Specific procedures for serum LH and FSH quantitative analysis by ELISA assay. Standard wells, test sample wells, and blank wells were set up, respectively. Seven standard wells were set and different standard concentrations of test samples were added; samples were incubated for 2 h at room temperature. Then, 100 μL of detecting solution (biotinylated antibody) was added into each hole and incubated for one hour at room temperature. Liquid from the wells were then discarded and each well was immersed three times with 350 μL of washing liquid for two minutes; 100 μL of HRP labeled secondary antibody was added in each well and incubated for 30 min at room temperature; and 90 μL of TMB substrate was added in each well and incubated at 37 ℃ for 25 min. Reaction was terminated before blue gradients obviously appeared in 3-4 standard wells and 50 μL of 2M H2SO4was added. OD values of each well were immediately measured at 450 nm with a microplate reader. Data were expressed as mean±standard deviation (SD) meter. The two groups were compared by student-t test. P＜0.05 was considered as significant difference.

2.3.3. Real-time RCR

Rat hypothalamic tissues were grinded from liquid nitrogen and total RNA was extracted by RNA extraction kit. Rnase-free water was used to dissolve RNA precipitation and an ultraviolet spectrophotometer was used to measure RNA concentration. RT cDNA was processed by TaKaRa Reverse transcription kit; Realtime PCR was used to detect mRNA expression levels of netrin-1, UNC5C and GnRH. NCBI database was queried for netrin-1, UNC5C and GnRH mRNA sequences; primers were designed by Real-time PCR; and all primers were synthesized by Invitrogen Corporation. Specific sequences are shown in Table 1. Target gene relative expression levels were calculated by double Ct value method: target gene relative expression level=2-ΔΔCt, ΔCt=Ct-Ct(β -actin); ΔΔCt= ΔCt-ΔCt(contro1)[5].

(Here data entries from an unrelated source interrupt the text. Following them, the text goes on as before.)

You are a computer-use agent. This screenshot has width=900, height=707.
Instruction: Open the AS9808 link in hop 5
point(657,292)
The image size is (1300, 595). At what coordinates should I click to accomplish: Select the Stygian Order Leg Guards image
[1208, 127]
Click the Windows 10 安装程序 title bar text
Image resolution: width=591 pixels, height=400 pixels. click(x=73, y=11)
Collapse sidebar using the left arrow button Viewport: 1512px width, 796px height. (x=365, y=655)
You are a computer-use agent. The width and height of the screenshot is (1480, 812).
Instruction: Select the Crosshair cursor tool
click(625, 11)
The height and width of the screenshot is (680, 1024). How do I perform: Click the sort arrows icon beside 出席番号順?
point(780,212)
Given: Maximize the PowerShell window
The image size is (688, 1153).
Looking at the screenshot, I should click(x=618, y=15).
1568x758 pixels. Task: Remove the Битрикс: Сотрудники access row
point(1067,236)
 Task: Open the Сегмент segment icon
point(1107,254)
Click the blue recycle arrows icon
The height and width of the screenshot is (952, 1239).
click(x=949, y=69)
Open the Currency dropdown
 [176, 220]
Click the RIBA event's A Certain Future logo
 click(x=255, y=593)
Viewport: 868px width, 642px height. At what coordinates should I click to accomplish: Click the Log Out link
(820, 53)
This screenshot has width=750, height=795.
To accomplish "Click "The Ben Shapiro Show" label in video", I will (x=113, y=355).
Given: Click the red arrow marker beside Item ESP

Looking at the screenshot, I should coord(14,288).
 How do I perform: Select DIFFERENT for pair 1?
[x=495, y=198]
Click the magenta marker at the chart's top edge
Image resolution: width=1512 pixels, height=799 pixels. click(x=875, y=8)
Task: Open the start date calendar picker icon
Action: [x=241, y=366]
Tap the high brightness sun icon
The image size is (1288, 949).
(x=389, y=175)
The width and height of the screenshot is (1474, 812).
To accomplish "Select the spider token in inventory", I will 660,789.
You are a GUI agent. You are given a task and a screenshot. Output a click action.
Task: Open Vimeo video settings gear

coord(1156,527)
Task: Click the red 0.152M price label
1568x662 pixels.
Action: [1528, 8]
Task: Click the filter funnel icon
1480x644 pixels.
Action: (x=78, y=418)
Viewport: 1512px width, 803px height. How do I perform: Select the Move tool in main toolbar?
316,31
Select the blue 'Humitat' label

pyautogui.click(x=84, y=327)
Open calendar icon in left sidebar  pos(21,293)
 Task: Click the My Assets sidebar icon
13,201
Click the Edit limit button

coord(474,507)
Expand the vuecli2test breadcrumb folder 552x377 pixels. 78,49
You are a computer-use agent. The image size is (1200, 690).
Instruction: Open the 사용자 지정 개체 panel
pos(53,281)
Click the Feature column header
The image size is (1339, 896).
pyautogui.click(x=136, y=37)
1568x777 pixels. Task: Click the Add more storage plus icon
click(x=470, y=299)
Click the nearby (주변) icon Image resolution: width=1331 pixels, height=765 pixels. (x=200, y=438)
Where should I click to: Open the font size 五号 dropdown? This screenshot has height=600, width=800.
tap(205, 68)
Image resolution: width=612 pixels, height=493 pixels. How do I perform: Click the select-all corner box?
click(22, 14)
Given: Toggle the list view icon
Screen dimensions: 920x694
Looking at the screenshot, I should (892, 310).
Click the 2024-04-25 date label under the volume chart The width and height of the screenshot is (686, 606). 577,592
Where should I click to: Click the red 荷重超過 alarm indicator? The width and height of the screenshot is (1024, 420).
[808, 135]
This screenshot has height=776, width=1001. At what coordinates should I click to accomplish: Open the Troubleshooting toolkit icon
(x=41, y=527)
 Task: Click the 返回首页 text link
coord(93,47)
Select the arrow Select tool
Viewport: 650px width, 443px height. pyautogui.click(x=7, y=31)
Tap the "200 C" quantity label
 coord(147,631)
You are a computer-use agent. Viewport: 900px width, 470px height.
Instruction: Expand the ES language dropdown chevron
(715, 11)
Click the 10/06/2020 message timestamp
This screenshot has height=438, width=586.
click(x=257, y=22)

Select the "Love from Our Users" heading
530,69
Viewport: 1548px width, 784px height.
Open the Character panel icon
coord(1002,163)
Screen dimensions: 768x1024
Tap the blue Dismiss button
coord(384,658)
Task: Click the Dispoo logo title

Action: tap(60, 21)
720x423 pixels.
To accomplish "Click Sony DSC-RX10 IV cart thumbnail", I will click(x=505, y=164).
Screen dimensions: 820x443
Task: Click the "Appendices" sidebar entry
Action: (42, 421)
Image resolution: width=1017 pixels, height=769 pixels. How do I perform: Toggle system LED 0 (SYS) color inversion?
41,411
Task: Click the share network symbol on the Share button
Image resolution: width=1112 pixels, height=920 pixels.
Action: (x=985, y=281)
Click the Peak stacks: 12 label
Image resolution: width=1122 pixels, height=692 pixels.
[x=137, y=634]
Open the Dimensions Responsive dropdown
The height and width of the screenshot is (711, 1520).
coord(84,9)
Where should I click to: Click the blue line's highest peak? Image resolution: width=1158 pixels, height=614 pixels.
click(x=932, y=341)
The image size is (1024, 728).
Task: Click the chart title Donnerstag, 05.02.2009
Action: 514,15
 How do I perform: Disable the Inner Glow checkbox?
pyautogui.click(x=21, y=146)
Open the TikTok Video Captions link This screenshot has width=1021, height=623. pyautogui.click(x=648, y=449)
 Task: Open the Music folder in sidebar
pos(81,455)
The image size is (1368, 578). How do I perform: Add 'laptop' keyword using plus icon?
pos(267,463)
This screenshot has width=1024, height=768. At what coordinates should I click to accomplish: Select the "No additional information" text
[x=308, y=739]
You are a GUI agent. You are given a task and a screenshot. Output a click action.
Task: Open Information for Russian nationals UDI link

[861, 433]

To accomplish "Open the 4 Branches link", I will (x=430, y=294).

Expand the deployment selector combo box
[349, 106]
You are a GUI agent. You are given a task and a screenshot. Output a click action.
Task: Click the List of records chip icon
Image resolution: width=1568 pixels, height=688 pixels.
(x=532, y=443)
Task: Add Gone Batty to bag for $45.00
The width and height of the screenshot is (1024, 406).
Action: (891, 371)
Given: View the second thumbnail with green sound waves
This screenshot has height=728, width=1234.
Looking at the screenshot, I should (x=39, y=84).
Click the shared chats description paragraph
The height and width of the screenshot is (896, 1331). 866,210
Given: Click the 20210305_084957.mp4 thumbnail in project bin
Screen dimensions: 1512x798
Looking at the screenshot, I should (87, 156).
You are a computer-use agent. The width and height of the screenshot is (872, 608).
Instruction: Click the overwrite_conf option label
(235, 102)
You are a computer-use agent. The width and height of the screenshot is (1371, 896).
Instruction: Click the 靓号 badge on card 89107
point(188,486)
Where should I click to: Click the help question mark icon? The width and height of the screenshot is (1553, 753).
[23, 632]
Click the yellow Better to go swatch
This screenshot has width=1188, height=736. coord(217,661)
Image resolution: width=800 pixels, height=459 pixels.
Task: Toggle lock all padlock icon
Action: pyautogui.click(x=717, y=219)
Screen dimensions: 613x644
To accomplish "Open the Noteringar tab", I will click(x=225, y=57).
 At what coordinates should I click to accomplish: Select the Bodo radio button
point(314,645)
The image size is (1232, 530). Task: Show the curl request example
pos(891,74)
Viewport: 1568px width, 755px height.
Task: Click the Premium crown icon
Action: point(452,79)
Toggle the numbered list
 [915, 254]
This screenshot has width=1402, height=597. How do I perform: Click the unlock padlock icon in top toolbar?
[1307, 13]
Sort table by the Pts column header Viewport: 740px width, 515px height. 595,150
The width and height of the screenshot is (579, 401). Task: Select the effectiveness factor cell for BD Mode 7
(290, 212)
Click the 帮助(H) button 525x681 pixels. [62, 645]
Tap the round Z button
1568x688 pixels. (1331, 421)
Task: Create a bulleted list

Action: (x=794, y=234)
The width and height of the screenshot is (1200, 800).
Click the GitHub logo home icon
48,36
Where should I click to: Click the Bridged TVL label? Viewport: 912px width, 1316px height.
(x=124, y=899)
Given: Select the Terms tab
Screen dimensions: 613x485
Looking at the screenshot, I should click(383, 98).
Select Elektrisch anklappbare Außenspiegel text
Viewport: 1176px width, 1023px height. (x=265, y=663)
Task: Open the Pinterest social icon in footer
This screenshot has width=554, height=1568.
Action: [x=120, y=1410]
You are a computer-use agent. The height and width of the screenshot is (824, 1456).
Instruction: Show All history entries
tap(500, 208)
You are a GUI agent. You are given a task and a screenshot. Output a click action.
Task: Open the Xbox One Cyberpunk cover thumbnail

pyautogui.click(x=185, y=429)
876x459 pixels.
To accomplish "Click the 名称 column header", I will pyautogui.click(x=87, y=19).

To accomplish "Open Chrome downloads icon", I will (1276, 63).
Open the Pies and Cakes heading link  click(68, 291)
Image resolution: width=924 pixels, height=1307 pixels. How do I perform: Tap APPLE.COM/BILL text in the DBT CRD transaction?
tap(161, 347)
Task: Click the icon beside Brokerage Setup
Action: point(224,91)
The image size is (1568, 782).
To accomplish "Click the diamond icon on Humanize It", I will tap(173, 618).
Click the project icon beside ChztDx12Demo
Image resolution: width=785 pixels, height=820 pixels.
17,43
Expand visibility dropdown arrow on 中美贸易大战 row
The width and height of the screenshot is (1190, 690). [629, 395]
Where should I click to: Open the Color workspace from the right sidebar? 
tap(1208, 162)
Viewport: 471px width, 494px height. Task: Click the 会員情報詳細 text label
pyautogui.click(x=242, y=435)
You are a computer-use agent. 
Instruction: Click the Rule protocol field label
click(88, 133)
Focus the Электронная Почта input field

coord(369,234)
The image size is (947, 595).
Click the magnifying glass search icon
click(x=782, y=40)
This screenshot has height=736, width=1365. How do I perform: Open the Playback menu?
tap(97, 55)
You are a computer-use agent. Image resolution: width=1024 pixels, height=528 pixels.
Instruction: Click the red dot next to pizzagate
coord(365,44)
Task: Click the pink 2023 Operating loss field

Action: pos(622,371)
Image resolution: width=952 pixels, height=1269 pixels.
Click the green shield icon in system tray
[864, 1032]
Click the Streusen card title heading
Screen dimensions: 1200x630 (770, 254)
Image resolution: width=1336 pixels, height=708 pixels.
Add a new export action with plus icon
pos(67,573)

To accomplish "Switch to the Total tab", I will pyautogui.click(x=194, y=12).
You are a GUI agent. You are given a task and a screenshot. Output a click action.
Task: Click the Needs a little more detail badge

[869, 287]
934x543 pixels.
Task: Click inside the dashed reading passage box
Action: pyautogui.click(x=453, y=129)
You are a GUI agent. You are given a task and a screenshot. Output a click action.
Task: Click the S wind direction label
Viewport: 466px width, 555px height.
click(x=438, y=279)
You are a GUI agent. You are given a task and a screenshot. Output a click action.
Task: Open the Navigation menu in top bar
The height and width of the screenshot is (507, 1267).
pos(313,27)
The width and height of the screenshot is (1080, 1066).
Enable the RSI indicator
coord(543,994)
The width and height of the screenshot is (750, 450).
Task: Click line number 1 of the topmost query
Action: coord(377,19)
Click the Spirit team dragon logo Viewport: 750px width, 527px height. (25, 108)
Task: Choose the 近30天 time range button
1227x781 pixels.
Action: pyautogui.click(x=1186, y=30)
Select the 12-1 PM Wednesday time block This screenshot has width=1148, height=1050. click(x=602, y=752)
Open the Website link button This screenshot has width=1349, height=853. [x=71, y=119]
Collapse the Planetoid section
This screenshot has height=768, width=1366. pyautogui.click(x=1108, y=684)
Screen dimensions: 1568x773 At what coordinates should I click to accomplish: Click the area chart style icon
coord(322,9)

Table 1 Primer used in Real-time PCR.

2.3.4. Western blot

Tissue samples were grinded from liquid nitrogen and lysed using RIPA. At the same time, a protease inhibitor cocktail was added, mixed by pipetting. After the samples were placed on ice for 30 min, cells were lysed by ultrasonic waves. Appropriate short frequency shocks were emitted on ice using ultrasound probes. The lysed mixture was placed at 4 ℃ and centrifuged at 13 000 rpm/min for 20 min; protein concentrations in the new supernatant were determined using a protein assay kit.

After SDS-PAGE electrophoresis completion, the gel was immersed into transfer buffer equilibrium for 10 min. Transfer “sandwich” was assembled, transfer buffer was added and the electrode was plugged at 100 V for 45-60 min. After the film was transferred, PVDF membrane was rinsed with TBS for 10-15 min. The film was placed in a TBS/T blocking buffer containing 5% (w/v) skimmed milk powder, shaken for 1 h at room temperature, appropriate dilution of primary antibody [containing 1% (w/v) skimmed milk powder in TBS/T dilution] was added, incubated at room temperature for 2 h, and the membrane was rinsed with TBST three times every 5-10 min. The film was incubated in a TBST diluted secondary antibody (1:10 000, HRP labeled) containing 0.05% (w/v) nonfat dry milk at room temperature for 1 h, the film was rinsed with TBS/T three times every 5-10 min, and exposed for scanning.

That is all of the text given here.